The exact time period that soup was invented remains debatable. However according to archaeologist John Speth, our ancient Neanderthal relatives were likely to have begun boiling meat to render fat from animal bones – resulting in a meat broth that they would have drunk as soup.
This means that soups have probably been around since the time man started cooking meat with fire!
According to historians, while our hunter-gatherer ancestors would make use of every part of an animal they could not eat (such as hides), they didn’t know what to do with the bones. They were too hard to be eaten, but too soft to be made into anything useful like clothes or shelter. As a result, the bones were destroyed with fire.
After some time they realised that it was possible to draw out nutrients from bones by heating them. And after the invention of the pot, they quickly discovered the best way to do so was by tossing animal bones into a pot, adding water and boiling them.
Later, other ingredients – such as vegetables, spices and herbs – were added to vary the taste of these broths. This paved the way for the exciting variety of soups that we enjoy today.
Know your soups
Why is it important to know about the different classifications of soup?
Properly classifying your soups can neaten your menu. This makes it easier for your diners to choose the soup they would like to order; whether they’re in the mood for one that’s light and clear, or a full-flavoured bisque. Also, have your service staff get familiar with these soup classifications, so they can make helpful recommendations.
- Clear soup: A thin, clear stock or broth that is usually served with meat, seafood or vegetables.
- Cream soup: Opaque soups that are thickened by pureeing its ingredients, or with a thickening agent such as roux. The primary flavour in cream soups is the soup’s main ingredient.

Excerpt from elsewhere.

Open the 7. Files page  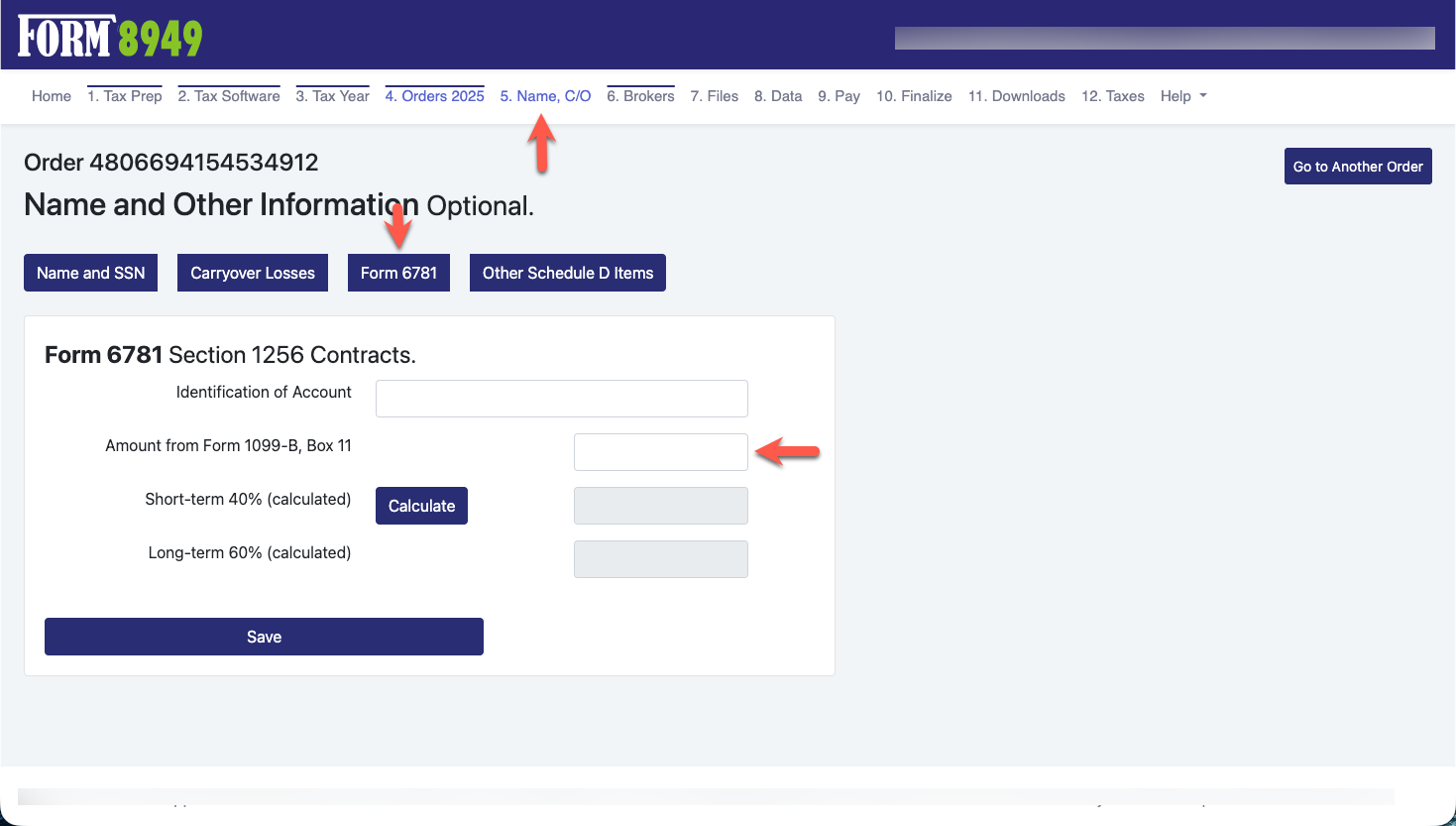coord(714,96)
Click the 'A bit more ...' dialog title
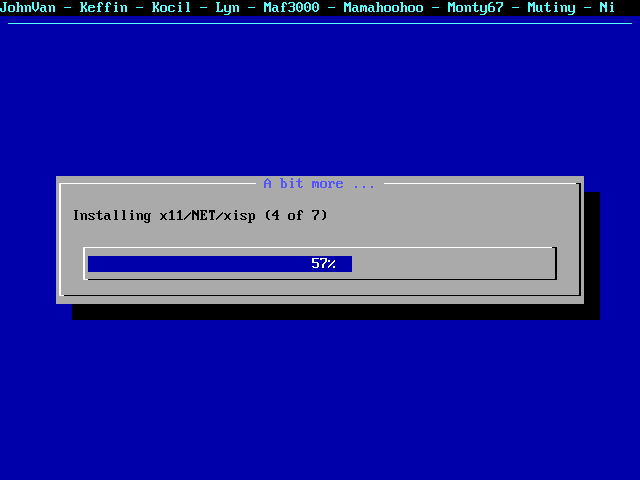The width and height of the screenshot is (640, 480). click(x=319, y=184)
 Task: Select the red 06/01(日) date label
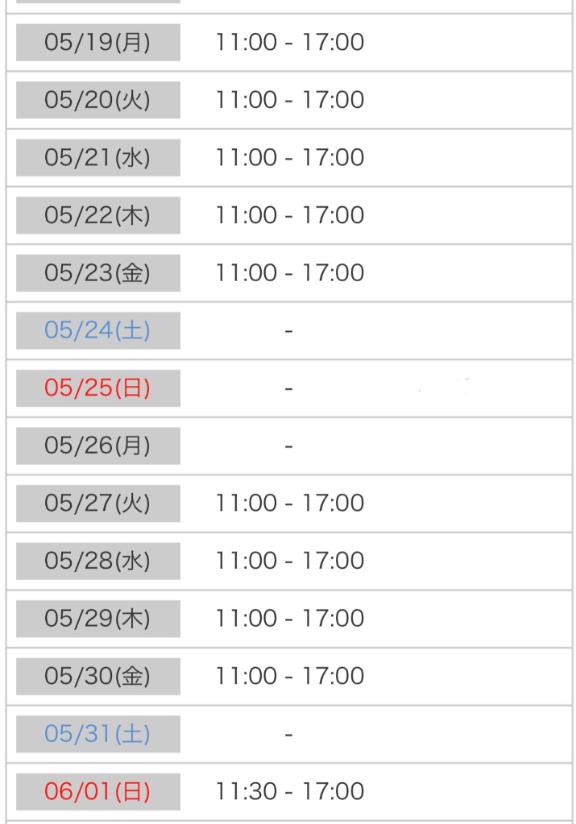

- Vegetable soup: As its name implies, vegetable soups are thin, vegetarian-friendly soups that are made with a variety of greens, and are 100% free from meat.
- Puree: Made by simmering vegetables (or starchy ingredients such as potatoes) in stock or water, then pureeing. These soups usually have a coarse texture. Not to be mistaken with cream soups, which are usually thickened with an added starch.
- Veloute: A beautifully velvety textured soup, created with a thickening agent, egg yolks, cream, and other ingredients.
- Bisque: A rich-tasting cream soup that’s made using shellfish (such as lobster), and thickened with roux.
These are some of the primary classifications of soups that you can use as a guide for your menus and service staff. Don’t forget that within each classification there are a whole world of sub-categories like consommé, boullion, broth, etc.
Get to know your soups well so you can make ideal recommendations to diners. They’ll thank you for it, because everyone loves a delectable bowl of hot, nourishing soup.